◆ Brief ◆
Format the lines from the one containing "coordinates (1405, 37)." through the one containing "Image resolution: width=1456 pixels, height=819 pixels. In", both included, as a Markdown table with the columns No. and Line. Give each line its own numbered row and leave out blank lines.

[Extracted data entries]
--- START ---
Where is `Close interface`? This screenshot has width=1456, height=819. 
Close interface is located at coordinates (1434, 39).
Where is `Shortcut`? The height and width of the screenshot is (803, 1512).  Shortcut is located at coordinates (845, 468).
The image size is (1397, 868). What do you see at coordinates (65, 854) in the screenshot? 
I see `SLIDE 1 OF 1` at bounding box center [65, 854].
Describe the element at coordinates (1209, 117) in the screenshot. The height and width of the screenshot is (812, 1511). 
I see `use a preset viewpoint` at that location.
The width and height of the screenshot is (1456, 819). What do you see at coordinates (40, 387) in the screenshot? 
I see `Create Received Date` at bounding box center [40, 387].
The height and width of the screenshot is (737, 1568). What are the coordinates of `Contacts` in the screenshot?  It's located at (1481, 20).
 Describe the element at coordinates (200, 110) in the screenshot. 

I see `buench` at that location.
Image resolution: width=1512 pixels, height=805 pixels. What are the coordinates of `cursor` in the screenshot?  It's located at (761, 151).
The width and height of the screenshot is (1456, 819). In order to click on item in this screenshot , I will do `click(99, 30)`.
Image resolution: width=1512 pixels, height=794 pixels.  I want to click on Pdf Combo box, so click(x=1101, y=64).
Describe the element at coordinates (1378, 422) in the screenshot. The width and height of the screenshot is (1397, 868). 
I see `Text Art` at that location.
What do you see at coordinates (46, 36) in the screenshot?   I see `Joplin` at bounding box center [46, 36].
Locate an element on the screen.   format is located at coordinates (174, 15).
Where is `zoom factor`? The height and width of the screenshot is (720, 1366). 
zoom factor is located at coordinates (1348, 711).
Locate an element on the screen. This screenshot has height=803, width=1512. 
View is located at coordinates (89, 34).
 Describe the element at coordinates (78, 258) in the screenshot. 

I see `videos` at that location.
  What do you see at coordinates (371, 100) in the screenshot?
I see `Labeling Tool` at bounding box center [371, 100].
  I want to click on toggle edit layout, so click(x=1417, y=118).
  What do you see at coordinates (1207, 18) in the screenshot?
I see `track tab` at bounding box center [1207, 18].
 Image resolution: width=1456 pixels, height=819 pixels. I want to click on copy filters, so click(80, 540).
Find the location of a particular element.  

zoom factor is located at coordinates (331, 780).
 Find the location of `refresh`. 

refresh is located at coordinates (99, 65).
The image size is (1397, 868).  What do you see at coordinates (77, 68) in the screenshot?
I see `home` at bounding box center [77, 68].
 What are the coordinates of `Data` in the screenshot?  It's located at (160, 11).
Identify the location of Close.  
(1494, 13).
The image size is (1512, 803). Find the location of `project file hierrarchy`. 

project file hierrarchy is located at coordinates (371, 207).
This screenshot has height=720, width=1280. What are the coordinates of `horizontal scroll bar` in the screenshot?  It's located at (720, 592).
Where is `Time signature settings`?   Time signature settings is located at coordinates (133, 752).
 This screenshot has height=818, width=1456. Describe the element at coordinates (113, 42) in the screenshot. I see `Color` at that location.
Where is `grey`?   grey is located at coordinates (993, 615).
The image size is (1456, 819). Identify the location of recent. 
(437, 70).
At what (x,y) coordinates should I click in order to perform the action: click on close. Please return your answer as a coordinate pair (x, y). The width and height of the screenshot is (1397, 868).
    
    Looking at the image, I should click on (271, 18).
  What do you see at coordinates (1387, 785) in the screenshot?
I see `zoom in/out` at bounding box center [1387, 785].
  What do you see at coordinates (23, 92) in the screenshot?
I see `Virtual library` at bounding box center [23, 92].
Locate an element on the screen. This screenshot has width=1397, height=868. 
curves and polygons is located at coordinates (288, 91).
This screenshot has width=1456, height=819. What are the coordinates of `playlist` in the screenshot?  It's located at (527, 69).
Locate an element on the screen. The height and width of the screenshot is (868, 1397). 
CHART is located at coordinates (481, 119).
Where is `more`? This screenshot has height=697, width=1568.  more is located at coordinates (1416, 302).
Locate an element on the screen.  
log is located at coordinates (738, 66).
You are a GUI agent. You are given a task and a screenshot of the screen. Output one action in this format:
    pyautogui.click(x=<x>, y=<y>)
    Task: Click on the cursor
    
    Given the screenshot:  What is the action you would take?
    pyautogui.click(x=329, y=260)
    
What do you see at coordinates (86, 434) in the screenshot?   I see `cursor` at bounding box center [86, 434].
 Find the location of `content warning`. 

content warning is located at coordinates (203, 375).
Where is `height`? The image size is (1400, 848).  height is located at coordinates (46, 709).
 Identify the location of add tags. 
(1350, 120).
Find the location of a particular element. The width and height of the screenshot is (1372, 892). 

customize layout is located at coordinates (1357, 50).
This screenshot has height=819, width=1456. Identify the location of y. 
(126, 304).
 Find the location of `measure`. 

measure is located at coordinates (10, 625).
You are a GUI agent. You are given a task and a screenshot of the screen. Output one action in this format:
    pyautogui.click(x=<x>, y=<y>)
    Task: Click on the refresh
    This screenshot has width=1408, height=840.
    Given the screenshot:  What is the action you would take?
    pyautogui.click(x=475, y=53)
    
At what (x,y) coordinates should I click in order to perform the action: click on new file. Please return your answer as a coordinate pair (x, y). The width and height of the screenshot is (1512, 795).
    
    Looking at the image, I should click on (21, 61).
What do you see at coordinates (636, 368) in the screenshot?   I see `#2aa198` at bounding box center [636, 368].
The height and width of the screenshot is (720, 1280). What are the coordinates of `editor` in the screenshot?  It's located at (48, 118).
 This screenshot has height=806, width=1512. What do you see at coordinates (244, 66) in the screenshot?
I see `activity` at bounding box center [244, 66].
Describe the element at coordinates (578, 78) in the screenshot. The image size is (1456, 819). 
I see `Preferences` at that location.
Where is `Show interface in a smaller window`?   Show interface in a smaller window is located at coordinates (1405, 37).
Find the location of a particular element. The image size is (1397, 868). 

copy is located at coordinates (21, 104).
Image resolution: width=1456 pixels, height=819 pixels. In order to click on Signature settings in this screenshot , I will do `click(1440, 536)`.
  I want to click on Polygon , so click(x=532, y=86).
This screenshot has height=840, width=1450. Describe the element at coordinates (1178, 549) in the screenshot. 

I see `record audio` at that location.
--- END ---
◆ Completed task ◆
| No. | Line |
|---|---|
| 1 | Where is `Show interface in a smaller window`?   Show interface in a smaller window is located at coordinates (1405, 37). |
| 2 | Find the location of a particular element. The image size is (1397, 868).  |
| 3 | copy is located at coordinates (21, 104). |
| 4 | Image resolution: width=1456 pixels, height=819 pixels. In order to click on Signature settings in this screenshot , I will do `click(1440, 536)`. |